The ground color on the body is white, with black to deep brown stripes which continue through the short, erect mane. The stripes on the head and body are narrow and more numerous than those on the rump, and the legs are striped to the hooves. The posterior portion of the dorsal stripe forms a distinctive “gridiron” pattern that continues onto the tail and extends to the whisk near the tip. The muzzle is black.
Both subspecies of E. zebra are good climbers and have exceptionally hard and pointed hooves compared to other equines. The most distinguishing characteristic is the presence of a dewlap, or fold of skin, hanging from the throat.
The color pattern of E. zebra is intermediate between Burchell’s zebra and Grevy’s zebra. Equus zebra can be distinguished from E. burchelli by having a dewlap; narrower and more numerous stripes on the head and body; broader stripes on the hindquarters with no “shadow” stripes; a “gridiron” pattern on the rump; white under-parts with a mid-ventral black stripe on the chest and belly; and ears that are more than 200 mm long. (Joubert, 1974a; Klingel, 1990; Nowak, 1999; Penzhorn, 1988)
Cape mountain zebras are slightly smaller than Hartmann’s mountain zebras. The upper 2 to 3 dark stripes on the rump are very broad, whereas they are less so in Hartmann’s mountain zebras, where some of the white stripes may be more broad than the dark stripes. (Klingel, 1990; Nowak, 1999; Penzhorn, 1988)
Mountain zebras have a polygynous mating system.
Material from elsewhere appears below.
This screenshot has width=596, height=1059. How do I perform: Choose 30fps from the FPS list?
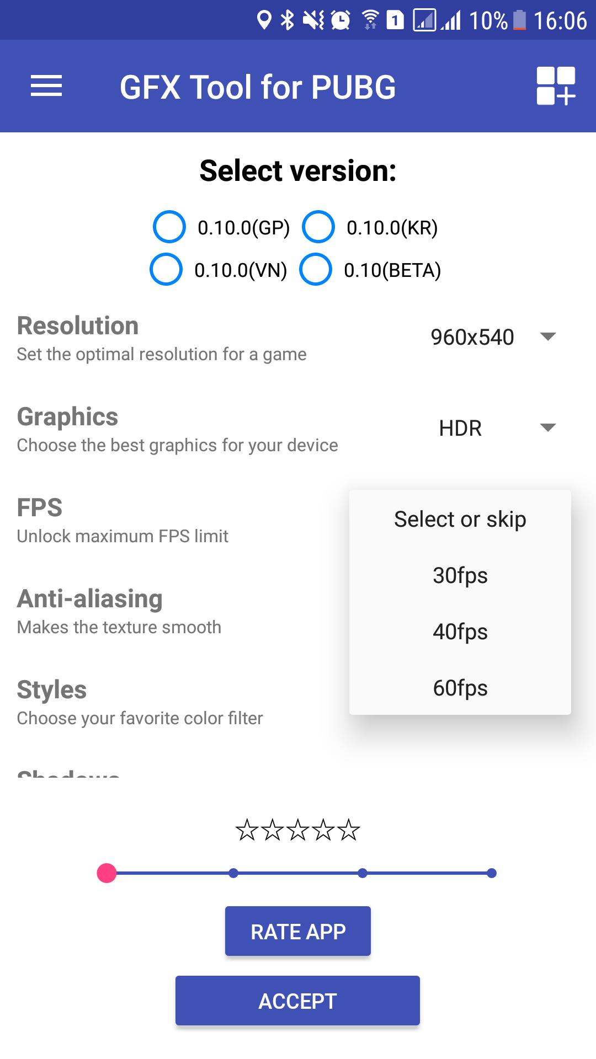click(460, 575)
They form small breeding herds that consist of one adult stallion and 1 to 5 mares with young. Breeding herds remain stable over many years and mares usually remain in a herd for life. (Joubert, 1972a; Nowak, 1999; Penzhorn, 1984; Penzhorn, 1988)
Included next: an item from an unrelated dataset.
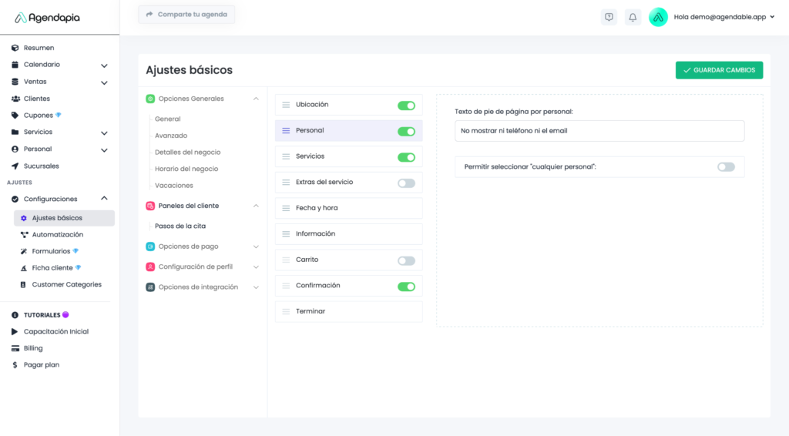Click the Agendapia logo
Image resolution: width=789 pixels, height=436 pixels.
click(x=48, y=18)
The mating system of E. zebra results in a surplus of stallions. These stallions join bachelor groups which form “the reservoir from which herd stallions are recruited.” (Penzhorn 1988) New breeding bands may be formed when a bachelor stallion obtains a young mare from a maternal herd, or an older mare from a fragmented herd, although the latter is not as common. (Joubert, 1974b; Penzhorn, 1984; Penzhorn, 1988)
If a dominant stallion is successfully driven away from his herd by a challenging stallion, the herd is taken over as a unit by the newcomer. Serious fighting, including kicking and biting, may occur when another stallion attempts to take over a herd. (Joubert, 1972a; Penzhorn, 1984; Penzhorn, 1988)
Herd stallions approach each other and perform a challenge ritual when two breeding herds come into contact. The challenge ritual consists of nasonasal and nasogential contact, and body rubbing. Both stallions then continue grazing and will eventually move back to their own herds. Sometimes herds will join to form larger temporary populations. (Joubert, 1972a; Nowak, 1999; Penzhorn, 1984)
The breeding season of mountain zebras lasts throughout the year. In E. z. zebra, there is a birth peak from December to February. In E. z. harmannae, births peak from November to April.
The gestation period for both subspecies is approximately one year, and one foal is produced per breeding season. Foals are about 25 kg at birth, and head and body length is about 120 cm. Foals are weaned at around 10 months of age. (Joubert, 1974c; Joubert, 1974a; Klingel, 1990; Nowak, 1999; Penzhorn, 1988)
The age of sexual maturity in E. zebra differs between males and females. The testes of E. z. hartmannae reach maximum size at approximately 42 months of age. Males are capable of aquiring and holding a herd at 5 to 6 years. Female mountain zebras first produce foals at between 3 and 6 years of age, with the mean age at first foaling being 66.5 months. Females have an inter-birth interval of 1 to 3 years, and may remain reproductively active until about 24 years of age. (Nowak, 1999; Penzhorn, 1984; Penzhorn, 1988)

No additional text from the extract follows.